APT41 sought to take advantage of security flaws in unpatched Citrix NetScaler servers, Cisco routers and Zoho ManageEngine Desktop Central, targeting 75 organisations in total. Targets included companies in telecoms, healthcare, defence and manufacturing, as well as public-sector organisations, non-profits and education.
Chinese state-sponsored APT41, notes FireEye, generally conducts espionage, but has also been engaged in financial motivated activity in the past.
It's unclear whether APT41 scanned the internet for targets and attempted exploitation en masse, or selected specific organisations, but the victims appear to be more targeted in nature, according to FireEye.
The primary attack vector has been the CVE-2019-19781 Citrix Application Delivery Controller (ADC) security flaw that Citrix was accused of being lackadaisical in addressing. While discovered and publicised in December, it wasn't until late January that the company finally issued the last patches. On top of that, many organisations have been equally lackadaisical in applying the patches.
Initially, claims FireEye, APT41 probed endpoints to confirm whether a system was vulnerable, and without Citrix's rushed-out mitigation applied. The much-criticised mitigation for the vulnerability was published by Citrix on 17 December, pending a series of patches, which were published throughout January.

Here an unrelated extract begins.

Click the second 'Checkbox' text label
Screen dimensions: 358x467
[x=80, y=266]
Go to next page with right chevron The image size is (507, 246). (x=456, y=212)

There was a lull in activity from the group between 23rd January and 1st February, consistent with the Chinese New Year holiday period - "a common activity pattern by Chinese APT groups", according to FireEye.
From 1st February, APT41 moved to using CVE-2019-19781 exploit payloads that initiate a download via FTP, FireEye reports.
"We did not observe APT41 activity at FireEye customers between 2nd February and 19th February 2020. China initiated COVID-19 related quarantines in cities in Hubei province starting on 23rd January and 24th January, and rolled out quarantines to additional provinces starting between 2nd February and 10th February.
"While it is possible that this reduction in activity might be related to the COVID-19 quarantine measures in China, APT41 may have remained active in other ways, which we were unable to observe with FireEye telemetry. We observed a significant uptick in CVE-2019-19781 exploitation on 24th February and 25th February."
On 21st February, APT41 exploited a Cisco RV320 router at a telecoms organisation using an unknown exploit, "but there is a Metasploit module that combines two CVE's (CVE-2019-1653 and CVE-2019-1652) to enable remote code execution on Cisco RV320 and RV325 small business routers and uses ‘wget' to download the specified payload", according to FireEye.
At the beginning of March APT41 also deployed a zero-day remote code execution vulnerability in Zoho ManageEngine Desktop Central versions prior to 10.0.474 at more than a dozen FireEye customers. Five separate customers were compromised as a result.
"This activity is one of the most widespread campaigns we have seen from China-nexus espionage actors in recent years," claimed FireEye in its report published today.
"While APT41 has previously conducted activity with an extensive initial entry... this scanning and exploitation has focused on a subset of our customers, and seems to reveal a high operational tempo and wide collection requirements for APT41."
The group used publicly available tools, such as the Cobalt Strike threat-emulation tools and Meterpreter, which enables users to control devices, upload and download files, using VNC.